At a party celebrating his 80th birthday, he came out of the closet as a gay man by giving a dramatic reading of the "Confessions" part of his autobiography.

In 2022, he published his eleventh book, The Amityville Horror: An Inquest into Paranormal Claims. The book was begun in the fall of 1979, as an example for his students of how to investigate claims of the supernatural and paranormal. When the book was two-thirds completed it was put aside when an oral publishing agreement fell apart. The story of how this played out is described both in his "Confessions" and in his exposé of The Amityville Horror.

==Debates==
Over the course of a long life, Zindler engaged in a great number of radio, TV, and platform debates in defense of the "Wall of Separation" between state and church; the civil rights of atheists, humanists, secularists, and secularism generally; abortion rights; and the right to "death with dignity" at the end of life. He vigorously defended the teaching of evolution in public schools and the rights of LGBTQ Americans.

Among his most memorable debates were his radio debate (WMUZ Detroit, Al Kresta Show, November 14, 1989) with John P. Koster (author of The Atheist Syndrome) on the question "Does God Exist?"; his TV debate (Channel 13, Indianapolis, IN, The Dick Wolfsie Show) with John D. Morris on "The Question of Noah’s Flood"; and several radio debates (e.g., WTVN 610 AM, "Night Talk with Jim Bleikamp" in Columbus, OH) with Duane T. Gish on the question "Is Creationism Science?" He also had a famous debate with philosopher and theologian William Lane Craig at Willow Creek Community Church, South Barrington, IL on June 27, 1993.
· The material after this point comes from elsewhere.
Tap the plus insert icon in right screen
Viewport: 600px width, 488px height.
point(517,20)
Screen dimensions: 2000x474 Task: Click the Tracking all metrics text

Zindler is also a proponent of the mythicist theory that no historical person lies behind the Gospel picture of Jesus of Nazareth. After the publication of Bart Ehrman's 2012 book Did Jesus Exist? The Historical Argument for Jesus of Nazareth arguing (from a non-religious perspective) for the existence of a historical Jesus, Zindler and Robert M. Price co-edited an anthology of essays by various mythicists arguing against Ehrman's position.

==Selected bibliography==
Zindler has authored, co-authored, translated, annotated, or edited several texts on atheism, science, religion, and many other subjects:
- Zindler, Frank R. (1991). "Dial an Atheist: Greatest Hits from Ohio"
- Paine, Thomas (1993). "The Age of Reason (Part Three: Examination of the Prophecies"
- Ingersoll, Robert G. (1997). "A Few Reasons for doubting the Inspiration of the Bible"
- Drews, Arthur (1997). "The Legend of Saint Peter: A Contribution of Mythology to Christianity"
- Zindler, Frank R. (2003). "The Jesus the Jews Never Knew: Sepher Toldoth Yeshu and the Quest of the Historical Jesus in Jewish Sources."
- Salm, René (2008). "The Myth of Nazareth: The Invented Town of Jesus"
- Price, Robert M. (2010). "The Age of Reason: Examination of the Prophecies"
- Price, Robert M. (2010). "The Case Against The Case For Christ: A New Testament Scholar Refutes the Reverend Lee Strobel"
- Riskas, Thomas (2011). "Deconstructing Mormonism: An Analysis and Assessment of the Mormon Faith"
- Zindler, Frank R. (2011). "Through Atheist Eyes: Scenes From a World That Won't Reason. Volume I: Religions & Scriptures"
- Zindler, Frank R. (2011). "Through Atheist Eyes: Scenes From a World That Won't Reason. Volume II: Science & Pseudoscience"
- Zindler, Frank R. (2011). "Through Atheist Eyes: Scenes From a World That Won't Reason. Volume III: Debates"
- Zindler, Frank R. (2011). "Through Atheist Eyes: Scenes From a World That Won't Reason. Volume IV: Omnium-Gatherum"
- Zindler, Frank R. (2013). "Bart Ehrman and the Quest of the Historical Jesus of Nazareth"
- Salm, René (2015). "NazarethGate: Quack Archeology, Holy Hoaxes, and the Invented Town of Jesus"
- Zindler, Frank R. (2019). Confessions of a Born-Again Atheist: The Implausible Lives of a Godless Guy. American Atheist Press. ISBN 978-1-57884-039-7.
- Zindler, Frank R. (2022). The Amityville Horror: An Inquest into Paranormal Claims, GCRR Press, ISBN 978-1-959281-02-3 (Print) and ISBN 978-1-959281-03-0 (eBook)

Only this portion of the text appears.